Tasse partita Iva con il regime forfettario

La disamina prende il via per maggiore chiarezza dal regime forfettario perché prevede il minor numero di adempimenti e di conseguenza analizziamo con gradualità gli adempimenti. Segue il regime ordinario e, infine, il regime semplificato.

Il regime forfettario è stato introdotto per la prima volta con la legge di stabilità del 2015, non è questa la sede per esaminare le differenze e le novità che si sono manifestate nel tempo, quindi vediamo in sintesi la disciplina attuale.

Il regime forfettario è un regime speciale, di conseguenza non possono aderire tutti. La prima preclusione riguarda le spese sostenute per il personale (dipendente e lavoro accessorio) che, per poter accedere e permanere nel forfettario, non devono essere superiori a 20.000 euro. Un’altra condizione è non aver percepito oltre 35.000 euro di redditi da lavoro dipendente o da pensione (limite innalzato dal 1° gennaio 2025, in precedenza era 30.000). Tale soglia non si applica ai lavoratori licenziati o che si sono dimessi, che quindi hanno libero accesso al regime agevolato.

Un ulteriore limite è rappresentato dalla somma di ricavi e compensi che non può essere superiore a 85.000 euro l’anno. Al superamento di tale soglia nell’anno successivo si entra automaticamente nel regime ordinario. Nel caso in cui sia superata la seconda soglia, fissata in 100.000 euro, si entra immediatamente, anche in corso d’anno, nel regime ordinario e quindi devono essere posti in essere tutti gli adempimenti di questo.

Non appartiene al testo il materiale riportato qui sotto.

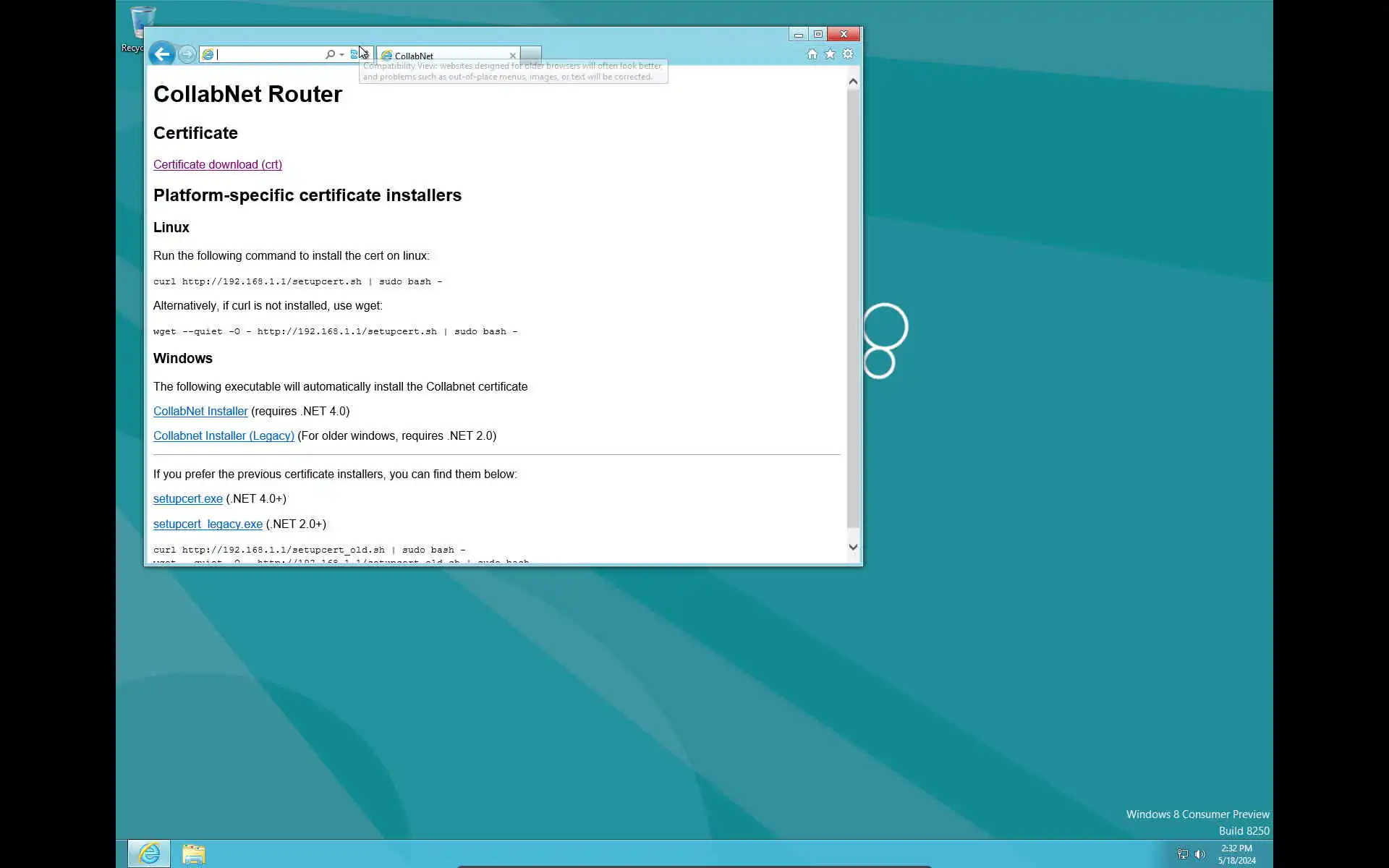Expand the address bar autocomplete dropdown arrow
1389x868 pixels.
[341, 55]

Il regime forfettario è un sistema di tassazione agevolato in cui si versa un’unica imposta denominata “sostitutiva” in quanto sostituisce Irpef, addizionali comunali e regionali, Iva.
L’imposta sostitutiva si applica alla base imponibile, calcolata sommando gli importi percepiti e risultanti dalla fatturazione elettronica, applicando il coefficiente di reddività e sottraendo i contributi previdenziali.

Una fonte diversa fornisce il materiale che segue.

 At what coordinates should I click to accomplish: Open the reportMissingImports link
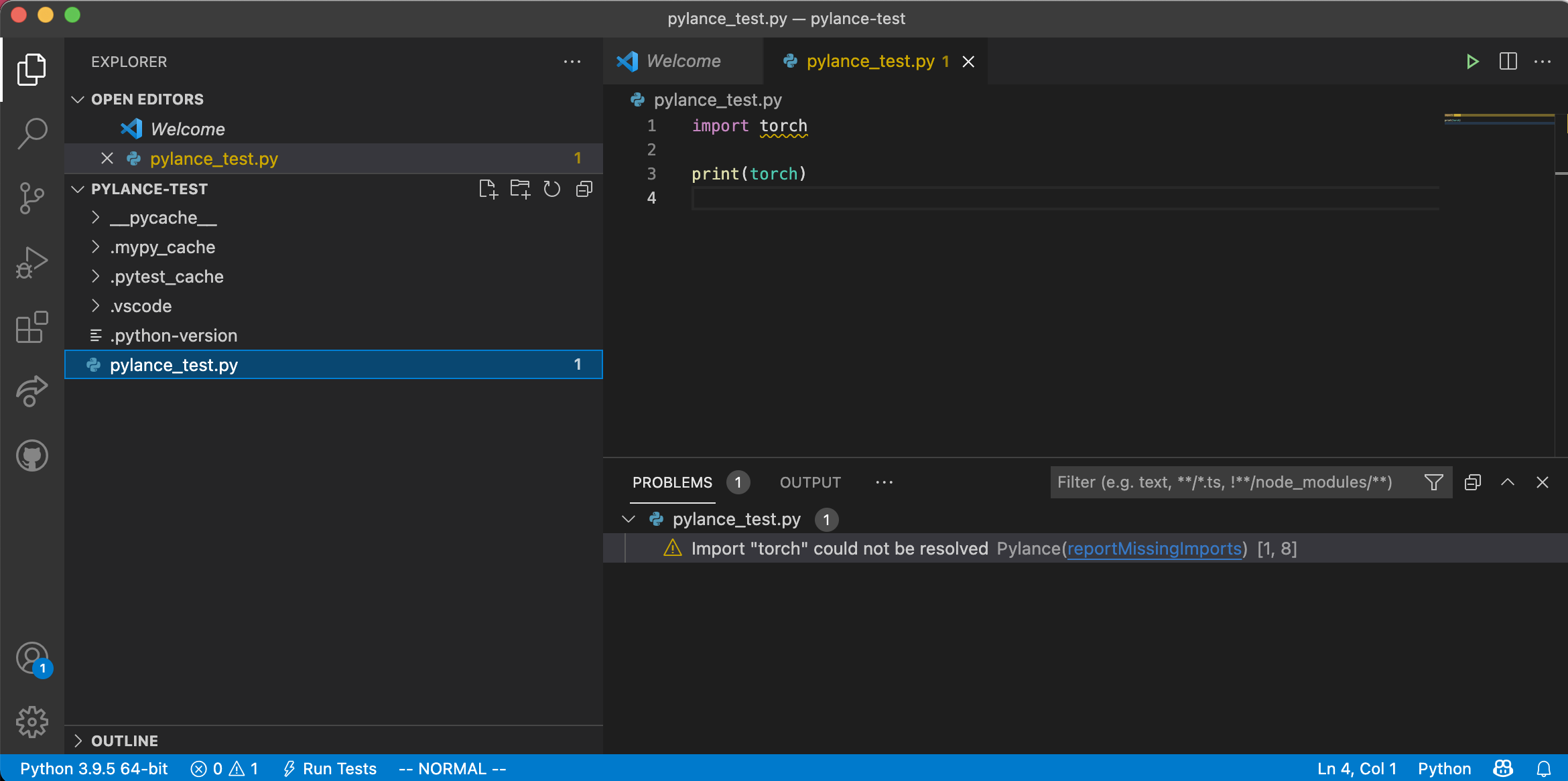tap(1154, 549)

L’aliquota applicata è al 5% per le startup di nuova costituzione e per i primi 5 anni e 15% negli altri casi.

Le spese non possono essere dedotte con il metodo analitico.
Chi sceglie il regime forfettario non pone in essere gli adempimenti Iva: coloro che applicano il regime forfettario non addebitano l’Iva in fattura ai propri clienti e non detraggono l’Iva sugli acquisti. Non liquidano l’imposta, non la versano, non sono obbligati a presentare la dichiarazione annuale e le comunicazioni periodiche.

Si ricorda che dal 1° gennaio 2024 tutti i contribuenti che hanno a aderito al regime forfettario devono predisporre la fatturazione elettronica.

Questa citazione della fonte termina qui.